Entertainment

Belinda Bauer: Crime novelists are the funniest people I know

Bestselling crime writer Belinda Bauer talks to Hannah Stephenson about her latest book, her 'failure' at screenwriting and why she won't live with her partner

Man Booker Prize-nominated novelist Belinda Bauer
Man Booker Prize-nominated novelist Belinda Bauer Man Booker Prize-nominated novelist Belinda Bauer

BESTSELLING novelist Belinda Bauer was watching a documentary about a group in America which supports people with terminal illnesses who want to “exit” with dignity, when her latest idea for a novel struck.

“I couldn’t help thinking how this could go horribly wrong, and knew I’d have to write a book about it,” says the author and former screenwriter whose bestselling thrillers include Snap, The Beautiful Dead and Rubbernecker.

Bauer (58) did a lot of research on the law surrounding the right to die debate and the groups which support it. “I didn’t get the impression they were bonkers,” she says evenly, “but like anything, it does make you think about legislation. The end-of-life question is a minefield.”

However, she reveals: “I’ve always thought there should be laws introduced to allow people to choose the way they end their life, particularly when they are in pain.”

So evolved her latest novel, Exit, which centres on pensioner Felix Pink, part of a group called the Exiteers, which aids (but does not assist) those who are terminally ill to make a dignified exit. But one of his cases, carried out with a 23-year-old newbie Exiteer, goes horribly wrong and soon Felix finds himself on the run from police.

While the subject is dark, there is much humour in the novel, most notably from the older characters.

“It gave me an opportunity to write about older people,” she enthuses. “Older people are sidelined by society, but I’ve always had great relationships with older people and I get really upset when older people are sidelined, because they are fascinating, wise and interesting and funny, with a wealth of fabulous stories.”

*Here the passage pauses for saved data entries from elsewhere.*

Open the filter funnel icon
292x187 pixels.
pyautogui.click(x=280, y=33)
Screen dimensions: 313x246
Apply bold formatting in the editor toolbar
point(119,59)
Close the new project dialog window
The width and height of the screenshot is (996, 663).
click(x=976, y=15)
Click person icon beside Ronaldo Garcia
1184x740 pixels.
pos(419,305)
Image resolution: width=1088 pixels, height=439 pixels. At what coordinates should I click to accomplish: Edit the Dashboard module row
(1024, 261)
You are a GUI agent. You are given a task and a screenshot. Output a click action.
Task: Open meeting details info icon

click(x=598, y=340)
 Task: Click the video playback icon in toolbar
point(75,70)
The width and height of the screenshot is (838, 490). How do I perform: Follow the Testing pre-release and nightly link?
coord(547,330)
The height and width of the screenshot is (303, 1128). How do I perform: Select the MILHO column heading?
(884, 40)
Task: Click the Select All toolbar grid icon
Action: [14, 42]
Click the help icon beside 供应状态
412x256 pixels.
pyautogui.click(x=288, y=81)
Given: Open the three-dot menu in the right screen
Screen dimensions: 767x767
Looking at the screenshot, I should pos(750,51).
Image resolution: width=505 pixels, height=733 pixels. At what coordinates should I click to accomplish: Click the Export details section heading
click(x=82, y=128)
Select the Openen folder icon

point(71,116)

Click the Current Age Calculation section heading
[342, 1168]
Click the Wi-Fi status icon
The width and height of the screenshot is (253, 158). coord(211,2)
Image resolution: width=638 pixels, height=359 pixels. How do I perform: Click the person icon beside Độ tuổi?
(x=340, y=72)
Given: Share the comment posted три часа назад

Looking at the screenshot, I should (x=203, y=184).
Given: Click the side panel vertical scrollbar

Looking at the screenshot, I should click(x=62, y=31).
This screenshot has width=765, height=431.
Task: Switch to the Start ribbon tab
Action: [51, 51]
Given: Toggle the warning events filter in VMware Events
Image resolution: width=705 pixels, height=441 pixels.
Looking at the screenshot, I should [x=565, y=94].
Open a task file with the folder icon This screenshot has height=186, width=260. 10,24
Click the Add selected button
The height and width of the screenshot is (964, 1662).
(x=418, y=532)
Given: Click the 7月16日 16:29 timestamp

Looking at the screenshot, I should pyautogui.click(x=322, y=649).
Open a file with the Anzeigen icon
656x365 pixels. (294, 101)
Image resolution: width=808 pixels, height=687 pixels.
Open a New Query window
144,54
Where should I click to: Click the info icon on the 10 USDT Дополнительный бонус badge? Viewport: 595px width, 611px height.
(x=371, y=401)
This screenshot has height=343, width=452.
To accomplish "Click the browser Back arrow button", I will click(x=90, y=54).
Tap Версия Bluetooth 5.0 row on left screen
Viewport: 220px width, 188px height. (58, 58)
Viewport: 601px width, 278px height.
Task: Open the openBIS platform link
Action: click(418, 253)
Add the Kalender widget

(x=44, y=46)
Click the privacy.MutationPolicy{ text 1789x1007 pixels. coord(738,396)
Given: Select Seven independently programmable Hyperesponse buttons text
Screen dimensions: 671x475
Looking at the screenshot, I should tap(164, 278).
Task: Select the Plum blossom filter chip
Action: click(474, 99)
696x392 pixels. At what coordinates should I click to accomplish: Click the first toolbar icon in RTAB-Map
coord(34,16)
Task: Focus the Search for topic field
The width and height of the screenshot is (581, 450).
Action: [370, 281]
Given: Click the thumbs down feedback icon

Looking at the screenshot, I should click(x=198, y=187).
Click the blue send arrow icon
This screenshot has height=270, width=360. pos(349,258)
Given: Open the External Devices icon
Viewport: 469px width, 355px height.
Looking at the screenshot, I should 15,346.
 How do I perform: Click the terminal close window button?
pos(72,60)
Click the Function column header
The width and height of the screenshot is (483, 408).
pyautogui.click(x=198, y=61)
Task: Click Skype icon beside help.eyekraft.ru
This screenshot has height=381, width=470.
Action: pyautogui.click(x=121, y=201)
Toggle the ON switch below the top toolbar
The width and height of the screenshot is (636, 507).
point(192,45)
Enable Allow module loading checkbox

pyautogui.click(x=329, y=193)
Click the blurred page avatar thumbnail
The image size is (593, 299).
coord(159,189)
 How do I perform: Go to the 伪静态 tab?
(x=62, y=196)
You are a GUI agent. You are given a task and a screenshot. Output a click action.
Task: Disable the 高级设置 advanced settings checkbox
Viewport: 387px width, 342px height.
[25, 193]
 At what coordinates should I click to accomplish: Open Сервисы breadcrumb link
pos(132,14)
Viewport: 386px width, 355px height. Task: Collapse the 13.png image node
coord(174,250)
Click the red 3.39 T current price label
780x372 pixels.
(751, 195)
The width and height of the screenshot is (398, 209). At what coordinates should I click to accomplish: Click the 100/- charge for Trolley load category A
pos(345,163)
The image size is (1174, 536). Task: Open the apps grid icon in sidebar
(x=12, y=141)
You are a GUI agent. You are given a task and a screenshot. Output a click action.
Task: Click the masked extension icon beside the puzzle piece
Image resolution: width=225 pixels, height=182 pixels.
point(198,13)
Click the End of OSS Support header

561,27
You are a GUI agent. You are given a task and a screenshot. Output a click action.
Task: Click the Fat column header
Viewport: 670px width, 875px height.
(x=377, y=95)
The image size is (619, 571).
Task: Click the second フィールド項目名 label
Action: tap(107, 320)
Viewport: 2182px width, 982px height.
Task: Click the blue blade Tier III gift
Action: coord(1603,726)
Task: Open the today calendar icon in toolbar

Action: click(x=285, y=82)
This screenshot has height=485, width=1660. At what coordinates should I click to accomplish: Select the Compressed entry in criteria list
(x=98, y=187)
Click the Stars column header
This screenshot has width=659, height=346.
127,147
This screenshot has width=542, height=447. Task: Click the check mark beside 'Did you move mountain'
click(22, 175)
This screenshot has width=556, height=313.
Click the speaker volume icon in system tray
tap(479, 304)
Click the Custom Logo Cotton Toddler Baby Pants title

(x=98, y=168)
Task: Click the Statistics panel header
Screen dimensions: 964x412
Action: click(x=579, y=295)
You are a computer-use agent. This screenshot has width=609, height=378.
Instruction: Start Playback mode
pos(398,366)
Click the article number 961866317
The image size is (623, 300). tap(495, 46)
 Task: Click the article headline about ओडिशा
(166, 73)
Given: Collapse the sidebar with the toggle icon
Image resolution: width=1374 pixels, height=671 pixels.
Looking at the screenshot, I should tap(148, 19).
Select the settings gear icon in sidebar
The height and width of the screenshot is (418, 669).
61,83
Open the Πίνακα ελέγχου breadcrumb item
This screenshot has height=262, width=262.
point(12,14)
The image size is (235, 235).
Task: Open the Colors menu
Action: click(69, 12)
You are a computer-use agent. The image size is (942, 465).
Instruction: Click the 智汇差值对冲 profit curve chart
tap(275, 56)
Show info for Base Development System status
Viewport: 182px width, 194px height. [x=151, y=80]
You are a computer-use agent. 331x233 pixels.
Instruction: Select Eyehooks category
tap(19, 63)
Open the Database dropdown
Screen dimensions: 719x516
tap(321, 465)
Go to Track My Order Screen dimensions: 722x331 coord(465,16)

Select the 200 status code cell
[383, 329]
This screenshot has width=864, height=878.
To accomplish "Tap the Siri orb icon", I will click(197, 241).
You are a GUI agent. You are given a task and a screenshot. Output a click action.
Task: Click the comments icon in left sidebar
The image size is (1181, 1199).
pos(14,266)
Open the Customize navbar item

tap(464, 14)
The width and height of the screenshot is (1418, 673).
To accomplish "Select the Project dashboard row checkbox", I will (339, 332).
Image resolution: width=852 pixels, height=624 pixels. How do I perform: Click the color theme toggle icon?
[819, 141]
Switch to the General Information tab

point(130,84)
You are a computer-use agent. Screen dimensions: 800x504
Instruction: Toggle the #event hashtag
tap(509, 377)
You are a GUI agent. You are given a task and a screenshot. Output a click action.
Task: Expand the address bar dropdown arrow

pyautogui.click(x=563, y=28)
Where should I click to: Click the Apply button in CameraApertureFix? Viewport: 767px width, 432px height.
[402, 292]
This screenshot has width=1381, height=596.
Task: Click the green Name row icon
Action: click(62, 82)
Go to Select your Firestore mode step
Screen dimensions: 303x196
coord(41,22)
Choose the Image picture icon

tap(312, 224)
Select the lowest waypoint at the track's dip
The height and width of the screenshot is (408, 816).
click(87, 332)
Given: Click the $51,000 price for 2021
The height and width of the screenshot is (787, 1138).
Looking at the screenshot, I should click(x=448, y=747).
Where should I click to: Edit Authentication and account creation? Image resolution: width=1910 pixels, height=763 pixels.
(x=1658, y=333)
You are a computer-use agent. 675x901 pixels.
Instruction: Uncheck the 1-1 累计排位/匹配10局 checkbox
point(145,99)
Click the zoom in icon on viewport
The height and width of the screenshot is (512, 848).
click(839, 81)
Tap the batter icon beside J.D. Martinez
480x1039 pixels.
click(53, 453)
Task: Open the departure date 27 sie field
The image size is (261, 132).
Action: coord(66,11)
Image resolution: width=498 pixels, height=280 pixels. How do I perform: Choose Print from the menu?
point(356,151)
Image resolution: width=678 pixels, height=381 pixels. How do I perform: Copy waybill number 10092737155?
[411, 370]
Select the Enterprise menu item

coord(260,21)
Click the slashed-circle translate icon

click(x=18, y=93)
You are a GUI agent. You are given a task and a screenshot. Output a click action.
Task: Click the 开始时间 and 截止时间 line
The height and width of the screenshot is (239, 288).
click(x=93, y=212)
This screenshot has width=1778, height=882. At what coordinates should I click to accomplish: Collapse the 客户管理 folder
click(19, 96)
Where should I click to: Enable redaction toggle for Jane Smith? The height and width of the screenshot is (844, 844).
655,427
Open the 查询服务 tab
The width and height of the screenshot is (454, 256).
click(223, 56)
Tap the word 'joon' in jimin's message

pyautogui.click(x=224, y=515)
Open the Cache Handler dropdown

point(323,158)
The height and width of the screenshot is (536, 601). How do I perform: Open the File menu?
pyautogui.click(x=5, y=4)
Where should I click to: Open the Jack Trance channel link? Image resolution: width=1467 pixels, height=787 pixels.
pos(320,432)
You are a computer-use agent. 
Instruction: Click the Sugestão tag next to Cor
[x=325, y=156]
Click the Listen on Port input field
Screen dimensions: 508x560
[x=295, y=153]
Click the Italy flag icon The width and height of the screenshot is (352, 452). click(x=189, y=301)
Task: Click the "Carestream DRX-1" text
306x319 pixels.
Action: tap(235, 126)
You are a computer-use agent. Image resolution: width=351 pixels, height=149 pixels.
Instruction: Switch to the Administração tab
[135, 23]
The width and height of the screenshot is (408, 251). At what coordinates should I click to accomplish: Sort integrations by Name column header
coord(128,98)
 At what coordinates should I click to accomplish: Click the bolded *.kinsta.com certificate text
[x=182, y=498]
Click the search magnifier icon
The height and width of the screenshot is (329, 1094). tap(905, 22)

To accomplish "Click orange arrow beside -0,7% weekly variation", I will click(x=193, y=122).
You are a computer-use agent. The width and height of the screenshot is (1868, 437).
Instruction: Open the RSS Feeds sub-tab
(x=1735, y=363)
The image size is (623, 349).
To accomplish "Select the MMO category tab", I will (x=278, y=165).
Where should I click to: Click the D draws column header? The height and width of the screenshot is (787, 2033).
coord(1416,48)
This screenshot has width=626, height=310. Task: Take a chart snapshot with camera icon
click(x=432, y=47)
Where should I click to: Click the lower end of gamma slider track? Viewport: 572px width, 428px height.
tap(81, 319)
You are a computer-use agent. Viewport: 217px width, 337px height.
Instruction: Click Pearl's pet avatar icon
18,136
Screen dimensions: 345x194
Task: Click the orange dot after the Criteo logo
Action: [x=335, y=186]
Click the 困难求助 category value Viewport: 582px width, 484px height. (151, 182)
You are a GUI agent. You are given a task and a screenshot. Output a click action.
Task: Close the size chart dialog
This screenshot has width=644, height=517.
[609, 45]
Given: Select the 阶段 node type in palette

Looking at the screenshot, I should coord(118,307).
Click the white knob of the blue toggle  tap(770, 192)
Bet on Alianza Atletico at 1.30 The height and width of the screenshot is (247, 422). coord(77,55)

A former journalist, Bauer was a screenwriter for seven years but found it hard going when the films she worked on didn’t make it to the screen. (She earned a living as she always got paid for the script.)

“I was so desperate to see my name on the big screen. I love movies and wanted to be part of that world. “It was such a slog,” she says. “If I’d been a successful screenwriter, I wouldn’t be writing books now. I wrote books because I failed at screenwriting. I had my first one [screenplay] made into a movie, which was never released.

“It was very demoralising to put all that effort and emotion into a piece of work for it not to see the light of day."

She took a mortgage holiday while she wrote her first novel, Blacklands, which won the 2010 Crime Writers’ Association (CWA) Gold Dagger award and became an instant hit.

Ironically, she had never read a crime novel when she started writing Blacklands.

“After years of struggle, I became an overnight success. It enabled me to immediately stop writing screenplays and start writing books full time. It’s a complete privilege. I found the book world a much kinder place to be.”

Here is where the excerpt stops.